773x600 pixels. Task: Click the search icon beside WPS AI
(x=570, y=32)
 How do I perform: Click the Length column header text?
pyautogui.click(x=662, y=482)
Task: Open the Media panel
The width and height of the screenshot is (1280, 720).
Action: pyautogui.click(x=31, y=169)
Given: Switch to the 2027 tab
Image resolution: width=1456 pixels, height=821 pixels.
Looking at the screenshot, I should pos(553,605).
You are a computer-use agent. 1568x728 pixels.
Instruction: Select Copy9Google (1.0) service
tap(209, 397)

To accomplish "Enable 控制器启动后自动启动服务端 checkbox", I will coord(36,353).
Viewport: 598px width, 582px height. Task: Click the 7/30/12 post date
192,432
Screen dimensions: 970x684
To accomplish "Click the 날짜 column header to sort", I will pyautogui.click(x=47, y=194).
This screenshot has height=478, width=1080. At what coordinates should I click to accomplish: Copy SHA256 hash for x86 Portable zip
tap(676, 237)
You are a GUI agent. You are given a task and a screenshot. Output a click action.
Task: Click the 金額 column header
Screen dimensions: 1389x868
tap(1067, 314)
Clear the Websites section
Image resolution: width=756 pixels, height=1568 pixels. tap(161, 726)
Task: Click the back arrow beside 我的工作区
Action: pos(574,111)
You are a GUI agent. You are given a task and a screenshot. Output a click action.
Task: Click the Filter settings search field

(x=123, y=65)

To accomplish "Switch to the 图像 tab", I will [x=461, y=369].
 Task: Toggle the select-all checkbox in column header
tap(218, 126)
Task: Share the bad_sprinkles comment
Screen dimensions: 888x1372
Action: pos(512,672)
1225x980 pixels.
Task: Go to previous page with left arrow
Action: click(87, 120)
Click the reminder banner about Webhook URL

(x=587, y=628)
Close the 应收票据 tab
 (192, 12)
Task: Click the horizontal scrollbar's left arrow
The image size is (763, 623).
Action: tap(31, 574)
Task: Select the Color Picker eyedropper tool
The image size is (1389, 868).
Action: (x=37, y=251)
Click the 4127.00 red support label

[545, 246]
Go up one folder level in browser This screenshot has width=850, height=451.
────────
Each line of the listing must be transcribed precisely as it appears.

773x600 pixels. Task: Click the search icon beside WPS AI
(x=570, y=32)
 How do I perform: Click the Length column header text?
pyautogui.click(x=662, y=482)
Task: Open the Media panel
The width and height of the screenshot is (1280, 720).
Action: pyautogui.click(x=31, y=169)
Given: Switch to the 2027 tab
Image resolution: width=1456 pixels, height=821 pixels.
Looking at the screenshot, I should pos(553,605).
You are a computer-use agent. 1568x728 pixels.
Instruction: Select Copy9Google (1.0) service
tap(209, 397)

To accomplish "Enable 控制器启动后自动启动服务端 checkbox", I will coord(36,353).
Viewport: 598px width, 582px height. Task: Click the 7/30/12 post date
192,432
Screen dimensions: 970x684
To accomplish "Click the 날짜 column header to sort", I will pyautogui.click(x=47, y=194).
This screenshot has height=478, width=1080. At what coordinates should I click to accomplish: Copy SHA256 hash for x86 Portable zip
tap(676, 237)
You are a GUI agent. You are given a task and a screenshot. Output a click action.
Task: Click the 金額 column header
Screen dimensions: 1389x868
tap(1067, 314)
Clear the Websites section
Image resolution: width=756 pixels, height=1568 pixels. tap(161, 726)
Task: Click the back arrow beside 我的工作区
Action: pos(574,111)
You are a GUI agent. You are given a task and a screenshot. Output a click action.
Task: Click the Filter settings search field

(x=123, y=65)

To accomplish "Switch to the 图像 tab", I will [x=461, y=369].
 Task: Toggle the select-all checkbox in column header
tap(218, 126)
Task: Share the bad_sprinkles comment
Screen dimensions: 888x1372
Action: pos(512,672)
1225x980 pixels.
Task: Go to previous page with left arrow
Action: click(87, 120)
Click the reminder banner about Webhook URL

(x=587, y=628)
Close the 应收票据 tab
 (192, 12)
Task: Click the horizontal scrollbar's left arrow
The image size is (763, 623).
Action: tap(31, 574)
Task: Select the Color Picker eyedropper tool
The image size is (1389, 868).
Action: (x=37, y=251)
Click the 4127.00 red support label

[545, 246]
Go up one folder level in browser This screenshot has width=850, height=451.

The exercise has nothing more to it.